10Troubleshoot · top failures

Most returns trace to one of these causes.

Symptom
Most likely cause
Fix
Rotates but doesn't reach full angle.
Supply pressure inadequate (most common); vane seal leak (air bypasses, audible at opposite port); cushion screw set too tight; end-stop wrong on adjustable variants.
Check supply pressure first. Listen at opposite port for internal bypass. Vane seal replacement on rebuildable lines; full swap on sealed designs. Back off over-tightened cushion. Re-set end stops.
End-of-rotation slam or bang on a high-inertia load.
End-of-rotation KE exceeds cushion rating. The cushion is working but application energy is over-spec.
Install external shock stops sized for actual rotational KE. Do not over-tighten the cushion — destroys the cushion seal. For chronic over-energy, upsize the actuator AND add shock stops.
Vane seal failing repeatedly at short intervals.
Torque or inertial energy exceeds rating; air-supply contamination attacking the seal; or — most common — end-of-rotation impact from inadequate cushion / no shock stops.
Recompute requirements; upsize if exceeded. Address upstream filtration if contaminated. Install external shock stops as primary fix on impact failures. Replacing seals without root cause = same failure within months.
Rack-and-pinion teeth wearing or stripping.

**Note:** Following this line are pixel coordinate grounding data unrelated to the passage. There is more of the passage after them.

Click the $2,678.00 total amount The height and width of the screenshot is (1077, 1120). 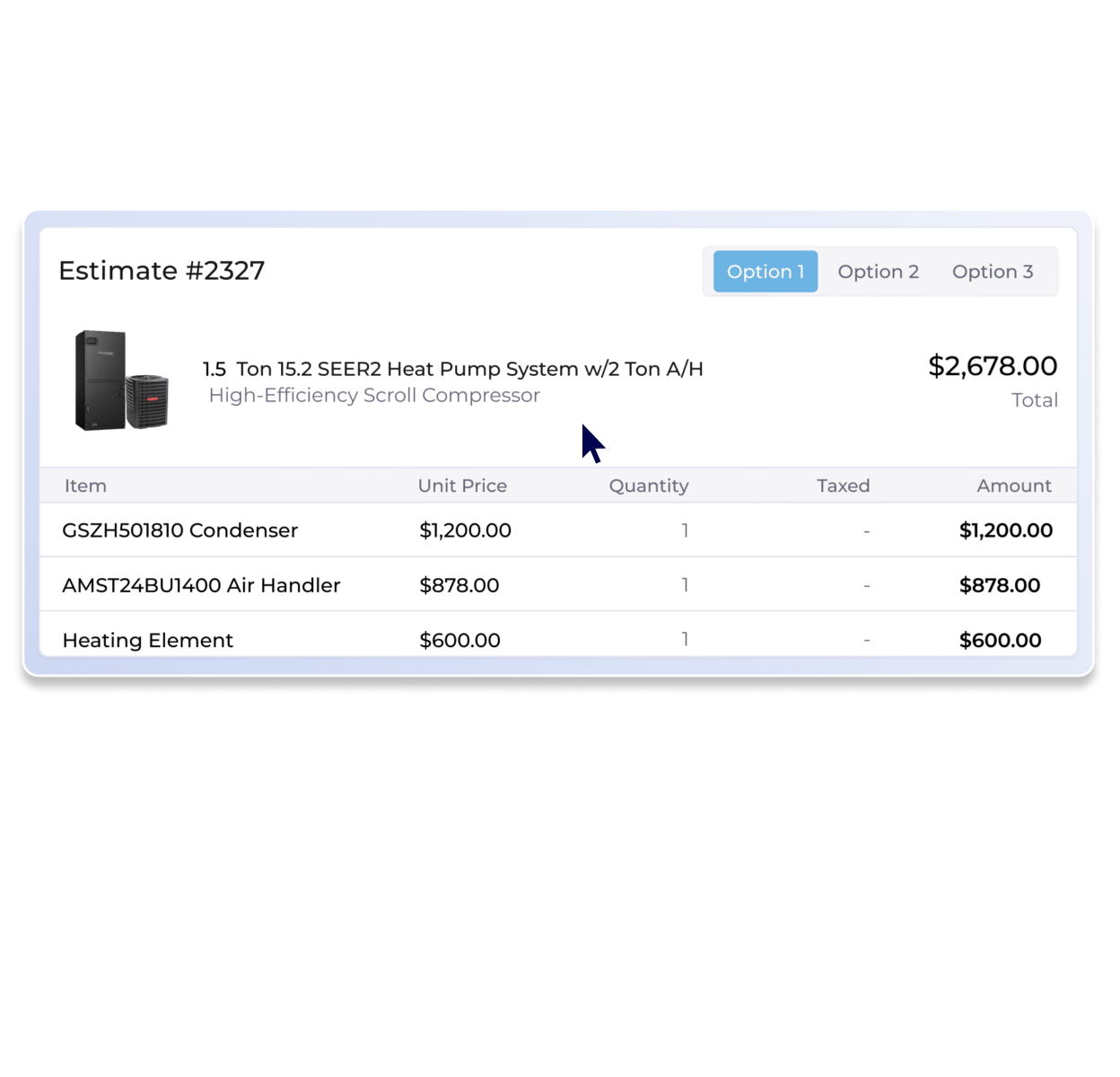pos(992,366)
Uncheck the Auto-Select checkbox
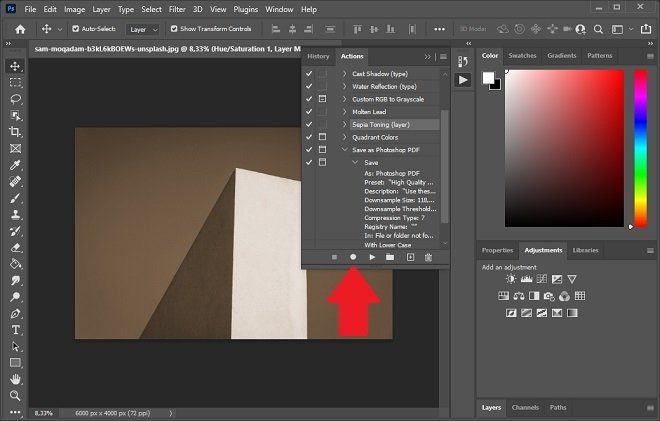Image resolution: width=660 pixels, height=421 pixels. [75, 29]
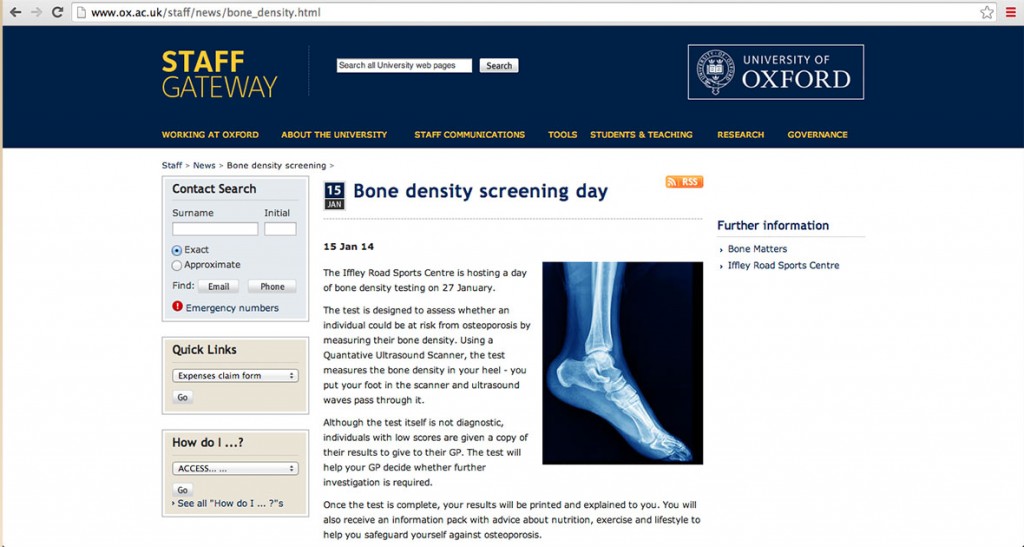
Task: Expand the ACCESS dropdown under How do I
Action: 235,468
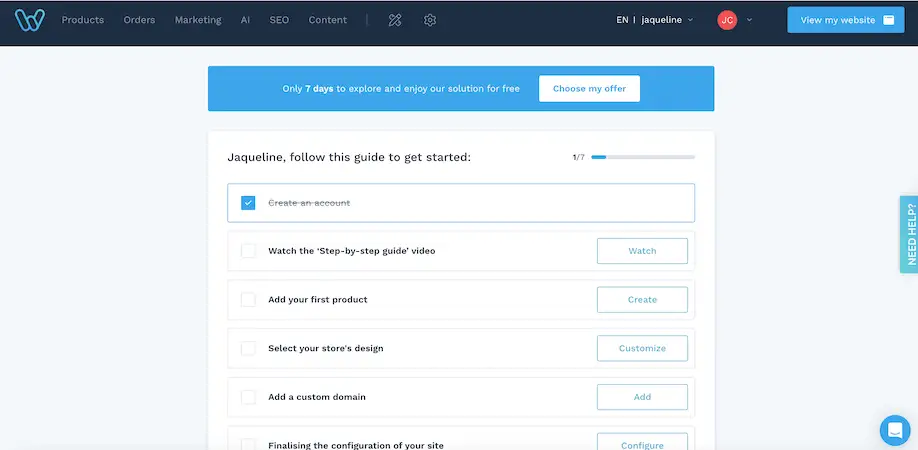Click the storefront icon in View my website
The height and width of the screenshot is (450, 918).
click(x=889, y=20)
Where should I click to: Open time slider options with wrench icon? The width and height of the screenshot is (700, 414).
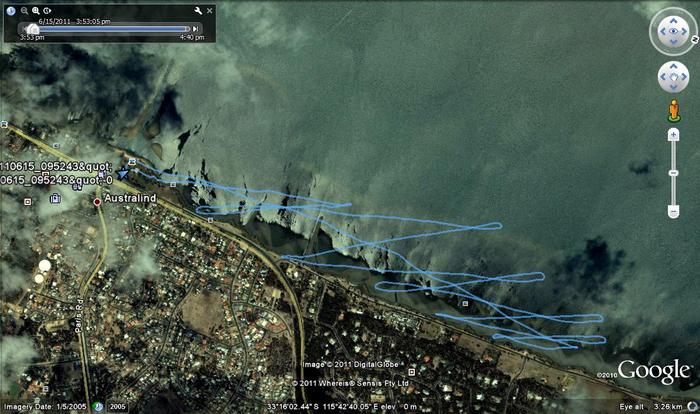pos(196,10)
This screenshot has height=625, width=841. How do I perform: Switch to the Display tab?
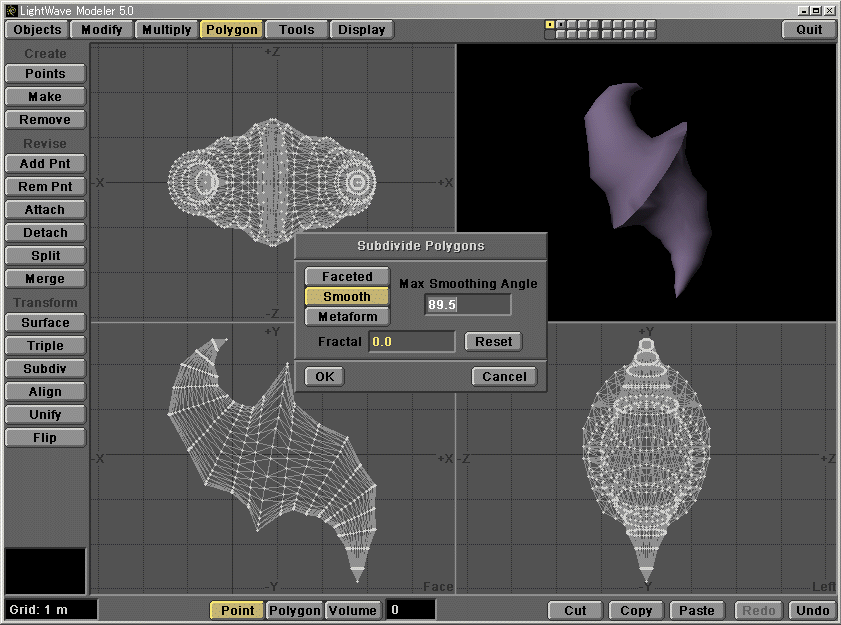(x=361, y=29)

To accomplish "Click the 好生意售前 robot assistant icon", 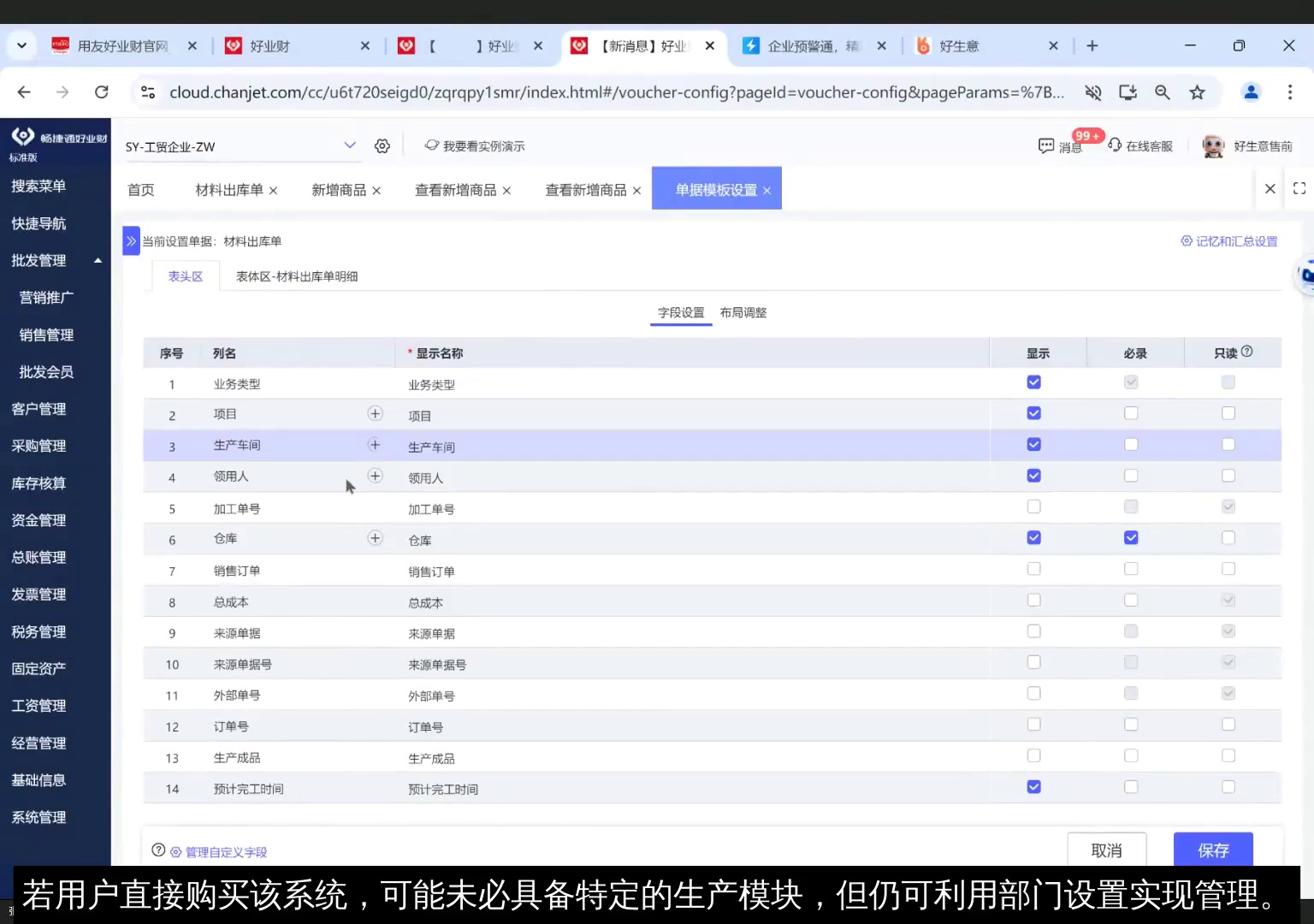I will pos(1212,145).
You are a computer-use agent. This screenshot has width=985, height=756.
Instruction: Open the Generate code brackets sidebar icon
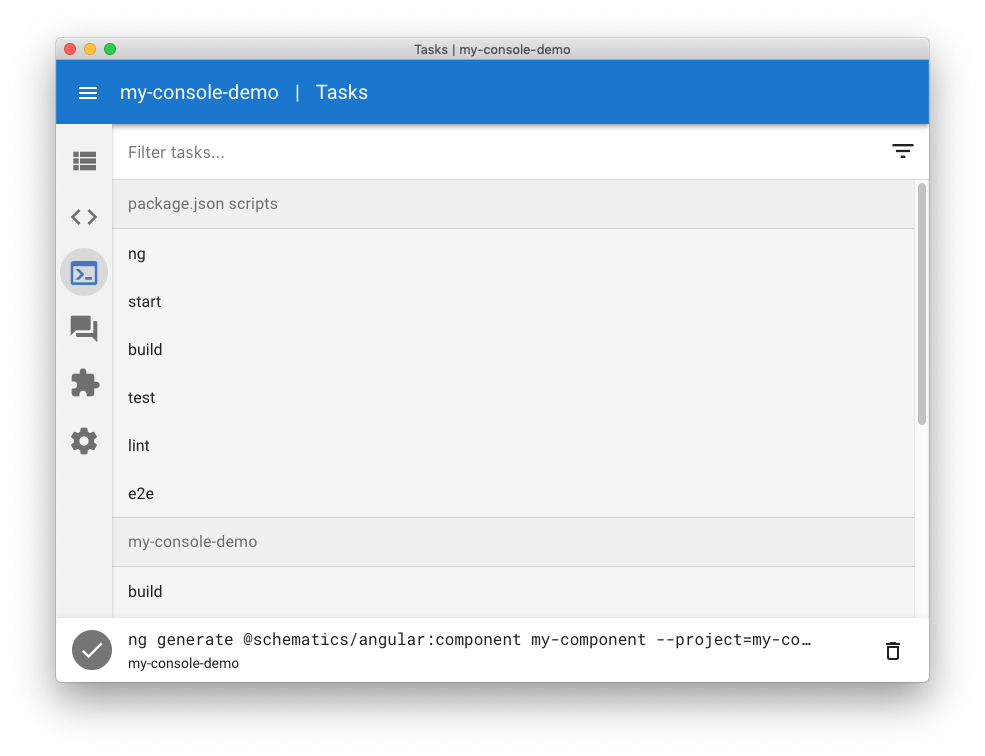tap(84, 217)
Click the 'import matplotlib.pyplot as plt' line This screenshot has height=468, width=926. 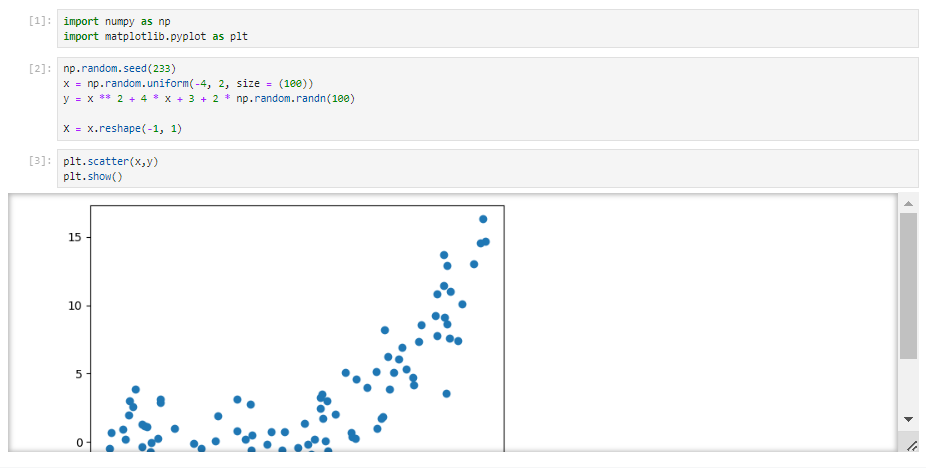click(x=155, y=36)
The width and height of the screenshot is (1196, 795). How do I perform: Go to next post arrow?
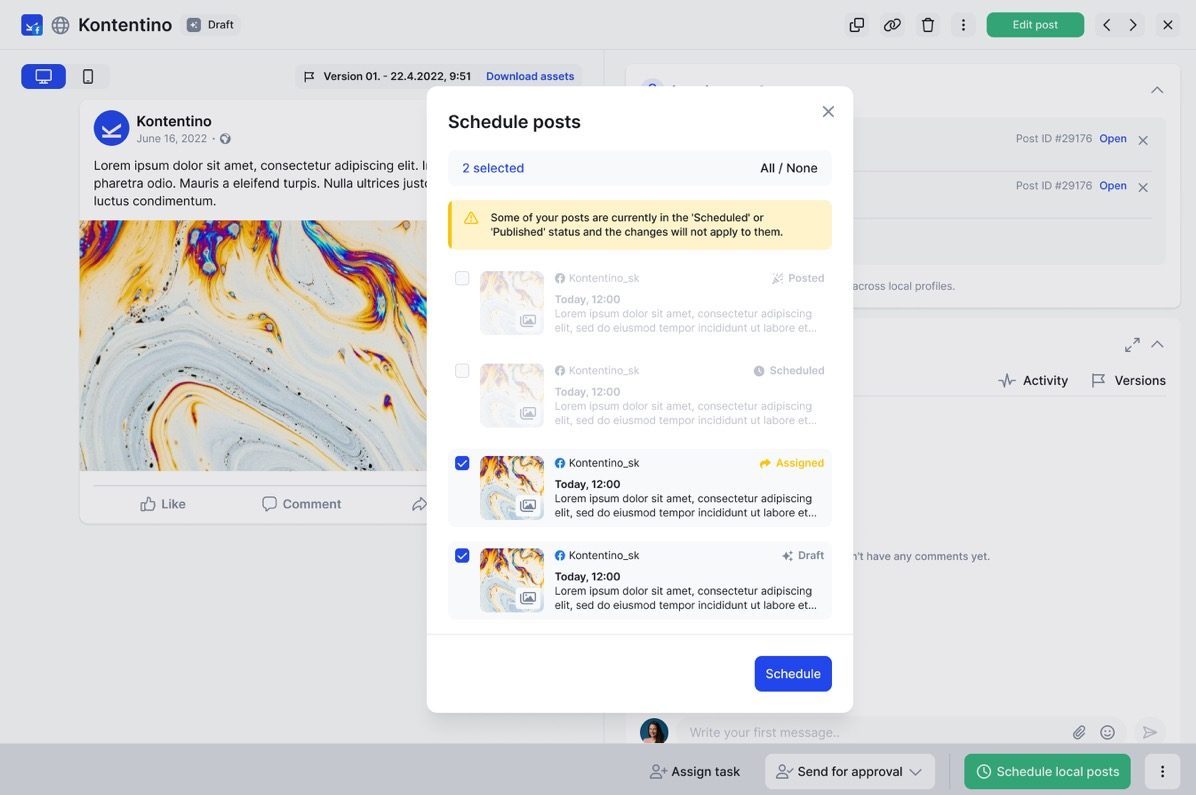[x=1133, y=25]
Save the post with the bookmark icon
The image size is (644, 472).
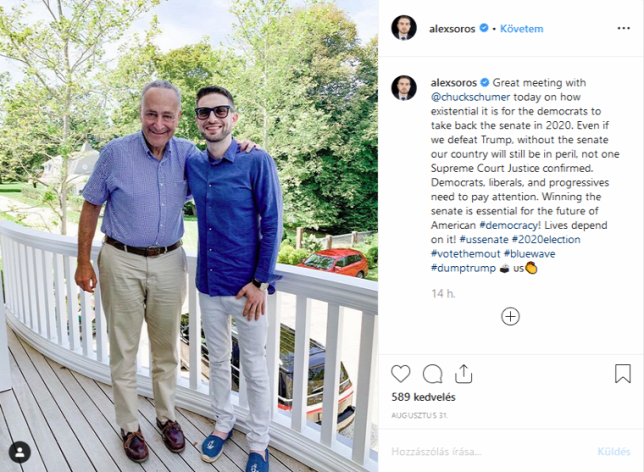(x=623, y=374)
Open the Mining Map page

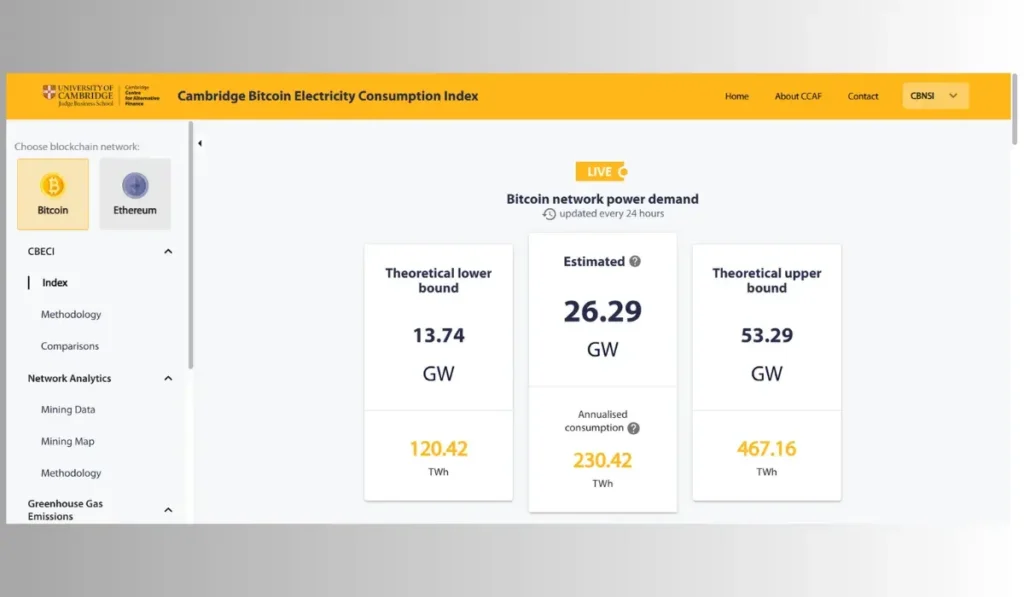(x=67, y=441)
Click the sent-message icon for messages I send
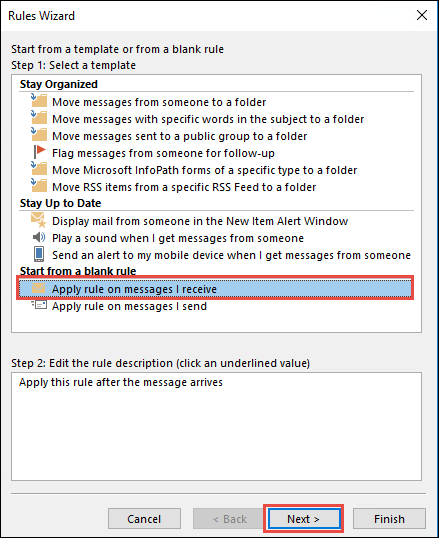439x538 pixels. (39, 305)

Application torque significantly exceeds rating (shock loading at end of rotation transmitted through the gears); debris in the gear chamber.
Replace actuator. For chronic stripping, upsize. Gear stripping usually means the customer underestimated load by 2-5x.
End-of-rotation position drift or repeatability degradation.
Vane seal wear on vane type; mechanical end-stop wear on adjustable variants; gear backlash on rack-and-pinion from years of cycling.
Replacement on vane wear. Re-set or replace stops on adjustable. For rack-and-pinion backlash, Industry Leader tier lines hold repeatability over millions of cycles — if backlash is increasing, plan replacement.
Air leaking around the output shaft seal.
Shaft seal worn (cycling, side-load from misaligned coupling, contamination); shaft mechanically damaged (impact, over-torque on coupling).
Replace actuator on sealed designs; replace the shaft seal on rebuildable types. Verify load coupling alignment — misalignment transmits side load through the seal and accelerates wear.